### A TAREFA
Segundo o artigo, em qual colégio do Recife Paulo Freire estudou?

Foto que ilustra a capa do livro “Nós dois”, de Nita Freire e Paulo Freire. | Acervo: Ana Maria Araújo Freire

Revestrés: Como se deu seu encontro com Paulo Freire, que foi de trabalho, de luta e de vida? 

Nita Freire: Eu acho que foi, sobretudo, um encontro de amor. Muito mais que de trabalho, de amizade, de cumplicidade, de fidelidade. Foram coisas maravilhosas para a vida de Paulo e para a minha. Paulo estudou no colégio do meu pai, o colégio Oswaldo Cruz, do Recife. Meu pai era proprietário e diretor do colégio, e a mãe de Paulo, viúva, saiu pelo Recife procurando uma escola que o aceitasse, mas os colégios religiosos não aceitavam alunos sem pagar. Quando ela desistiu, Paulo insiste que ela vá, pela última vez, a mais uma escola. Quando ela pede para falar com o diretor, então diz “olha, sou viúva, e tô pedindo uma gratuidade do ensino pro meu filho”. Aí meu pai disse: “olha, eu dou (gratuidade), eu sempre dou a todas as pessoas que me pedem ou pessoas que eu sei que precisam e que querem estudar. Agora tenho uma condição. Essa condição é que seja um desejo dele de estudar e não uma vontade sua de levar um filho a ser estudioso, um filho que se dedique aos estudos intelectuais”. Era tudo que ele desejava na vida. Nossa casa era em frente ao colégio e, naquele tempo, não existiam portas fechadas. Então os alunos entravam lá, saíam, e Paulo era um desses que frequentaram muito a casa de meus pais. Depois ele se casou, ainda muito jovem, com Elza. Mas anos depois, já viúvos, nos reencontramos e resolvemos partir para o amor pleno, completo, cheio de muita felicidade. E foram tempos plenos de ver o mundo mais bonito. Agora lembrei de um fato: eu comprava sempre suco de caju Maguary. Sempre. Quando chego no supermercado, logo que começou aquela coisa assim, “ô Paulo”, eu disse: “nossa, que rótulo mais bonito que a Maguary fez, que rótulo lindo!”. Quando chego em casa era igualzinho ao que já tinha na minha geladeira, o de sempre (risos). Até o rótulo a gente inventa que está mais bonito.

### BLOCO DE DADOS
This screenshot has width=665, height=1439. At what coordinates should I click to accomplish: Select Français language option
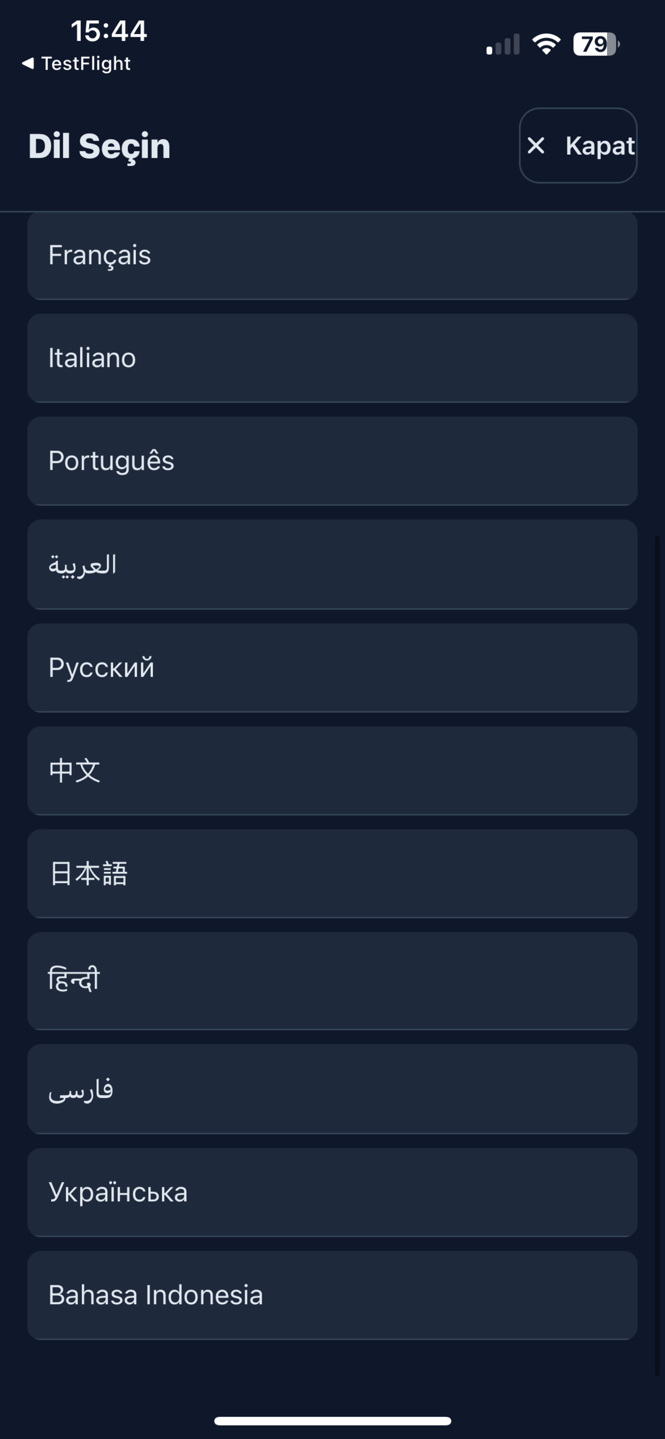(x=332, y=255)
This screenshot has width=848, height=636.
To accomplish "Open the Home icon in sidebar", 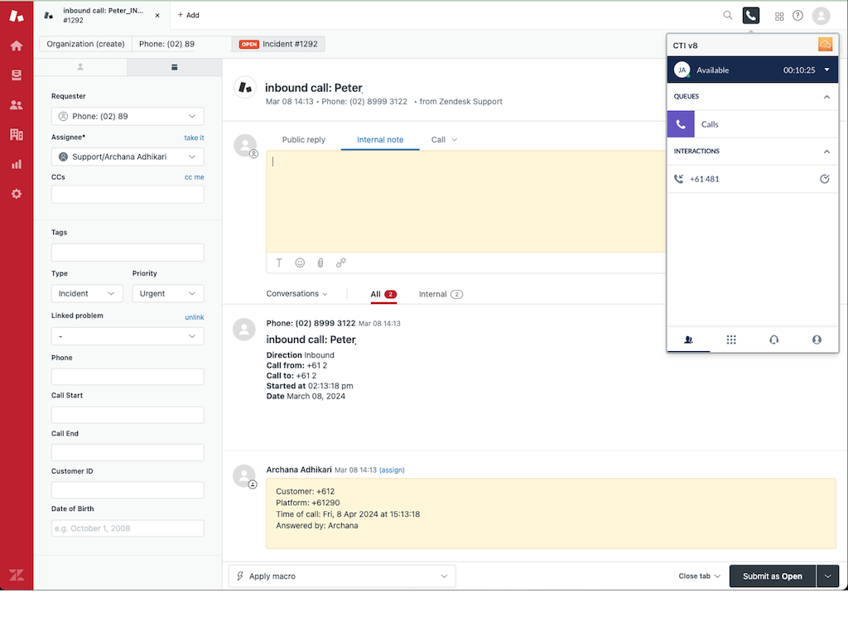I will tap(17, 46).
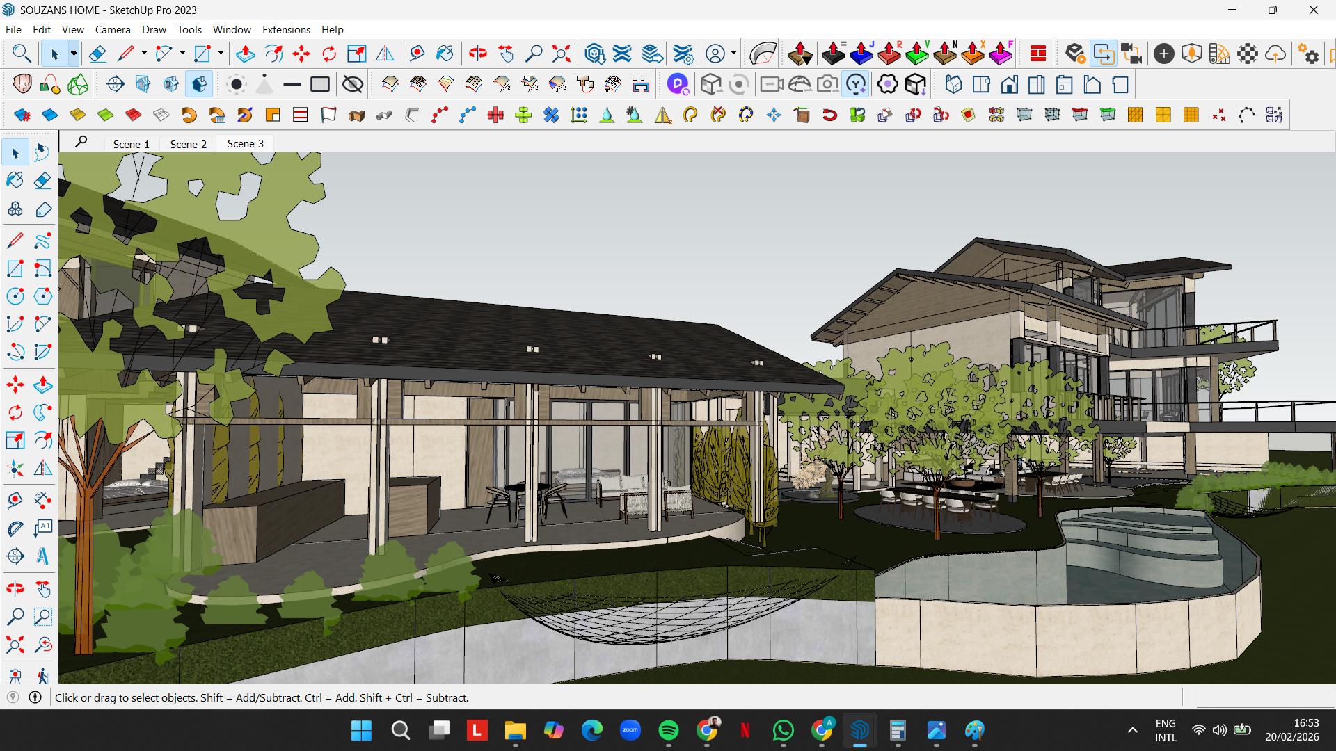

### RESPOSTA COMPLETA
No colégio Oswaldo Cruz, do Recife.